Six months after starting this conversation with my Human Biology class, I have come to the realization that this research is necessary for the health of our future generations. If we remove pregnant women as “vulnerable populations” and increase their presence in Phase IV clinical trials, we are likely to accomplish the goal of adding valuable data to the medical field for the betterment of society. Pregnant women should not be categorized as vulnerable populations because they are quite the opposite; they are, instead, exceptionally valuable.

 

References:

  1. "Institutional Review Board for Health Sciences Research (IRB-HSR)." Vulnerable Subjects - Pregnant Women, IRB-HSR. Accessed September 21, 2017. http://www.virginia.edu/vpr/irb/hsr/vulnerable_pregnancy.html.
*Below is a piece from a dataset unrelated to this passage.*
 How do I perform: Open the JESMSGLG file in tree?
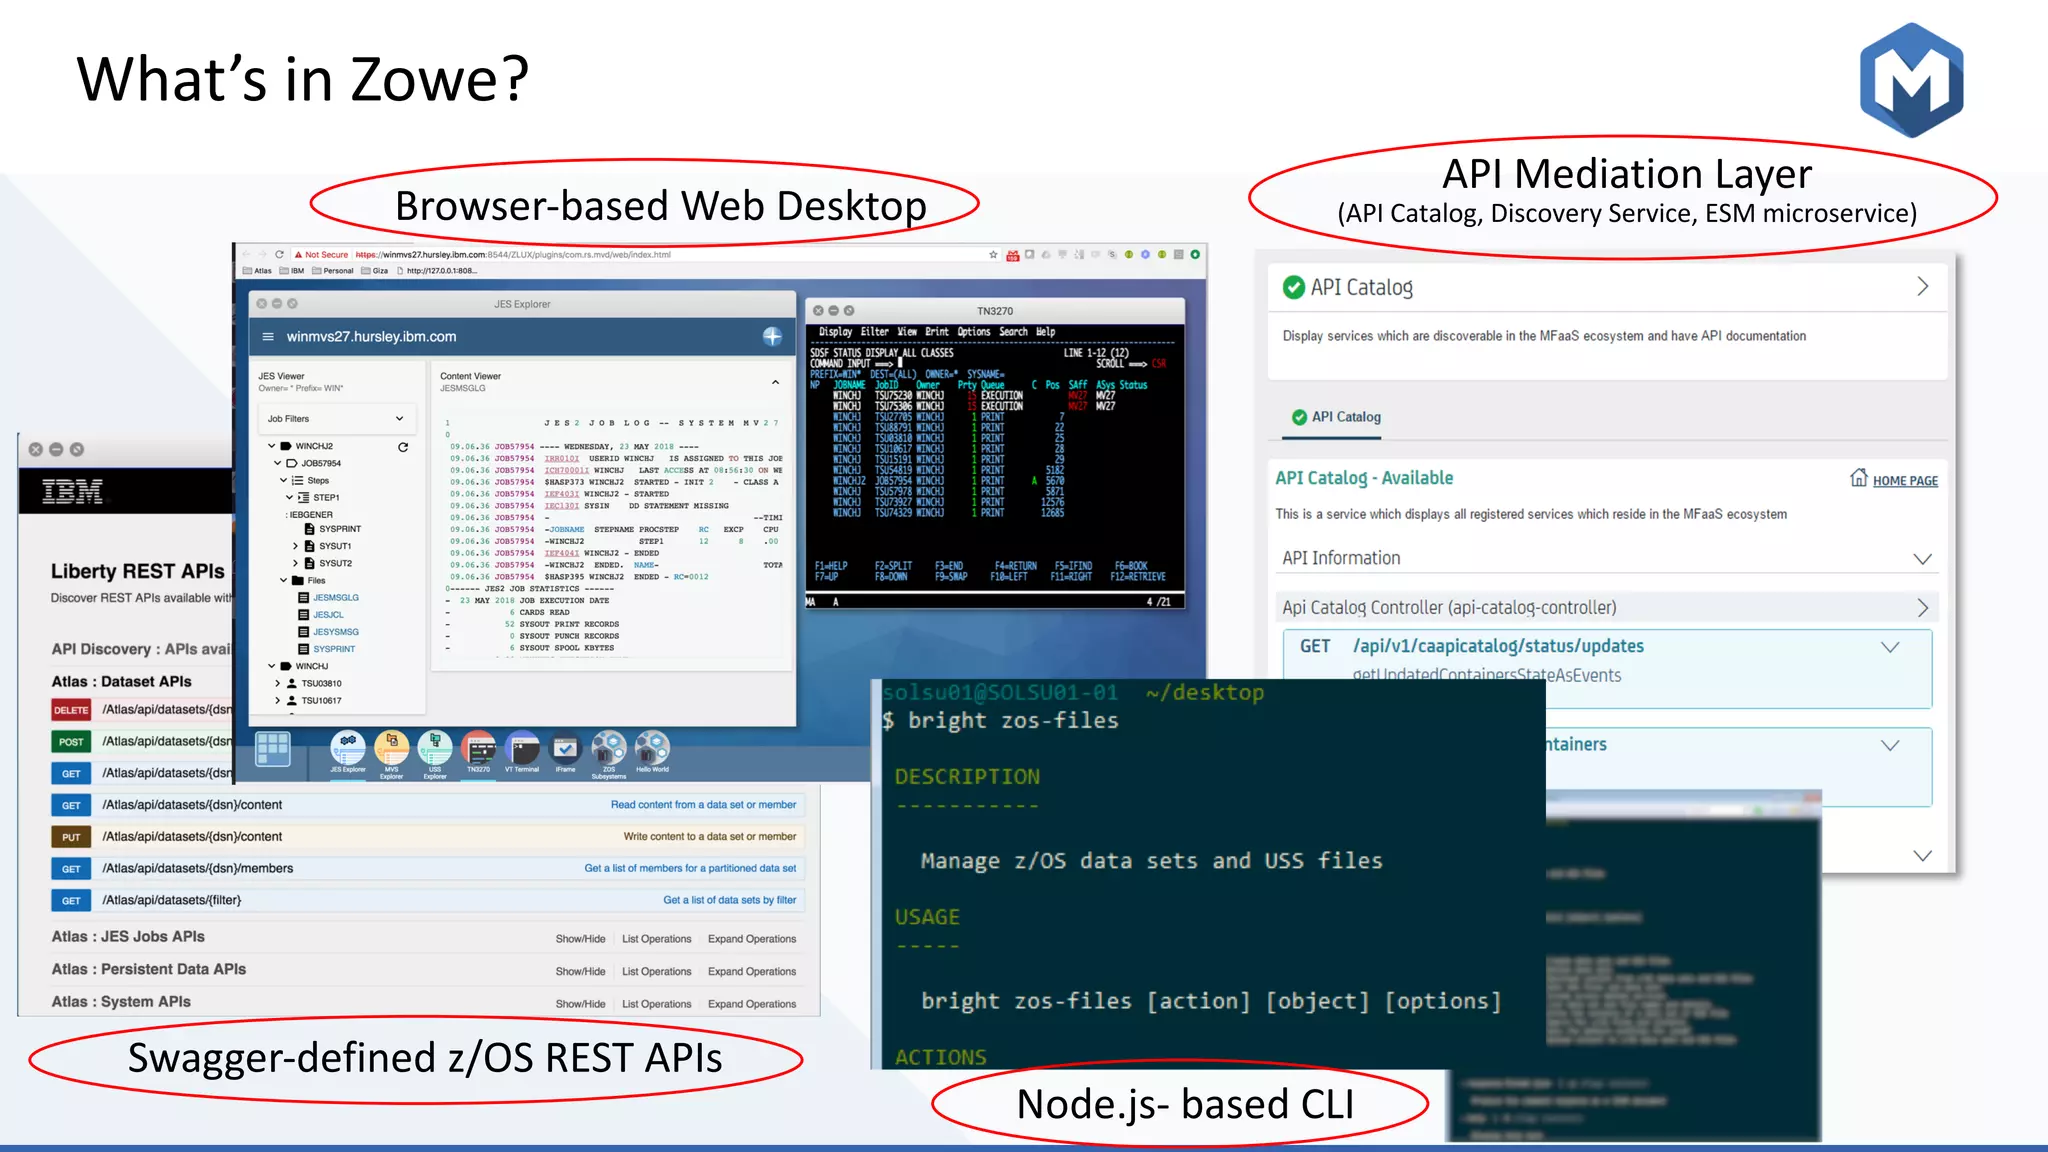click(335, 598)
  2. Protection of Vulnerable Populations in Research In addition to vulnerable subject populations such as children, prisoners, and. Accessed September 23, 2017. http://research-compliance.umich.edu/sites/default/files/resource-download/protection_of_vulnerable_populations_in_research.pdf.

  3. Lyerly, Anne Drapkin, Lisa M. Mitchell, Elizabeth Mitchell Armstrong, Lisa H. Harris, Rebecca Kukla, Miriam Kuppermann, and Margaret Olivia Little. "Risk and the Pregnant Body." The Hastings Center Report 39, no. 6 (2009): 34.
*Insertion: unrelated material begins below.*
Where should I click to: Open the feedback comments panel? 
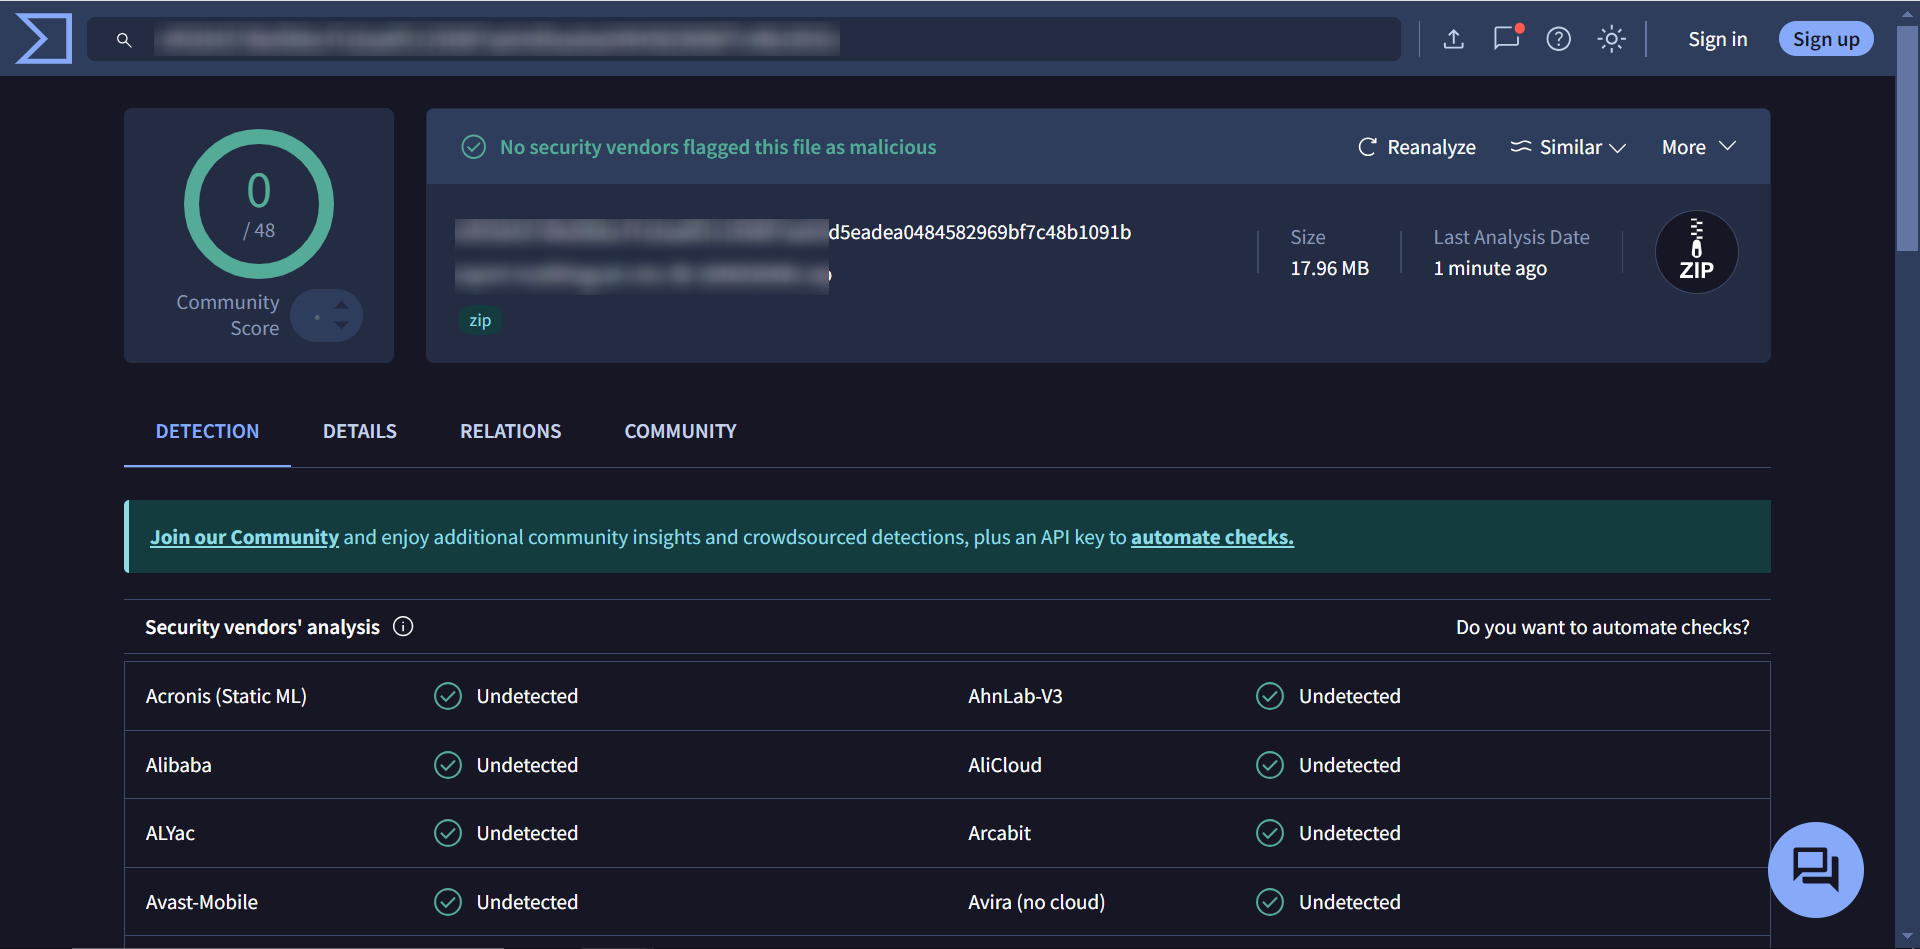coord(1506,39)
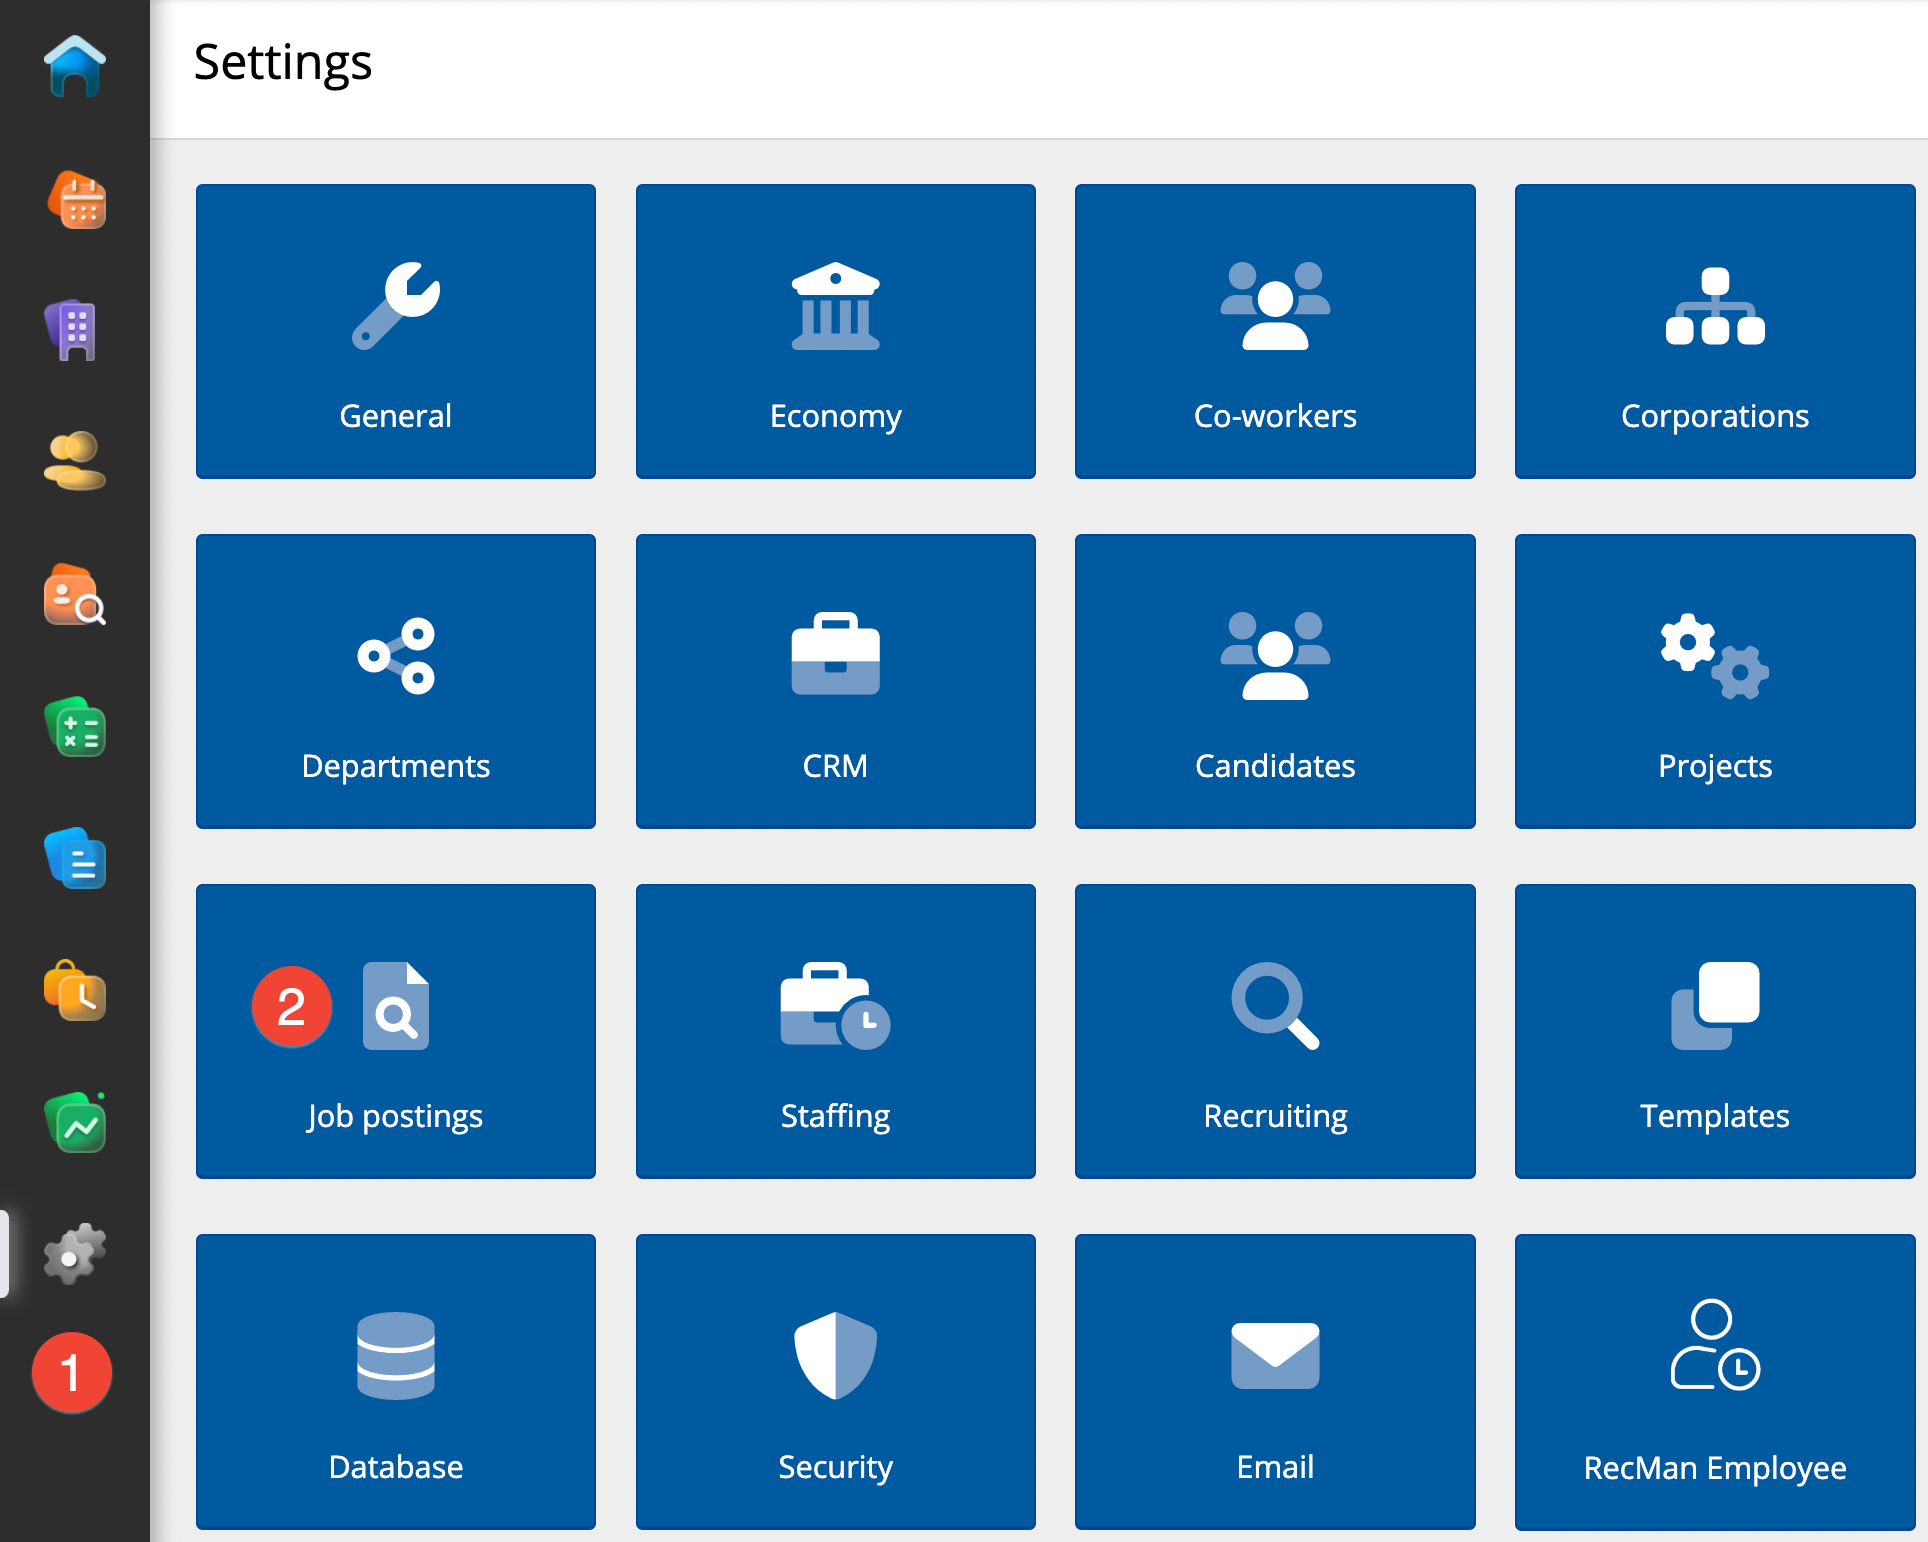Open the General settings tile
Screen dimensions: 1928x1542
(396, 331)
  4. Fintel, Bara, Athena T. Samaras, and Edson Carias. "Helix Magazine." The Thalidomide Tragedy: Lessons for Drug Safety and Regulation | Helix Magazine. Accessed September 23, 2017. https://helix.northwestern.edu/article/thalidomide-tragedy-lessons-drug-safety-and-regulation.

  5. "Treating for Two." Centers for Disease Control and Prevention. August 18, 2016. Accessed September 23, 2017. https://www.cdc.gov/pregnancy/meds/treatingfortwo/data.html.

  6. Briggs, Gerald G., Janine E. Polifka, Katherine L. Wisner, Eric Gervais, Richard K. Miller, Anick Berard, Gideon Koren, Alicia Forinash, and Craig V. Towers. "Should pregnant women be included in phase IV clinical drug trials?." American journal of obstetrics and gynecology 213, no. 6 (2015): 810-815.

  7. Clayton, Janine A., and Francis S. Collins. "Policy: NIH to balance sex in cell and animal studies." Nature News. Accessed September 23, 2017. http://www.nature.com/news/policy-nih-to-balance-sex-in-cell-and-animal-studies-1.15195.

  8. "Overview of Clinical Trials." CenterWatch. Accessed September 23, 2017. https://www.centerwatch.com/clinical-trials/overview.aspx.

Briggs, Gerald G., Roger K. Freeman, and Sumner J. Yaffe. Drugs in pregnancy and lactation: a reference guide to fetal and neonatal risk. Lippincott Williams & Wilkins, 2012.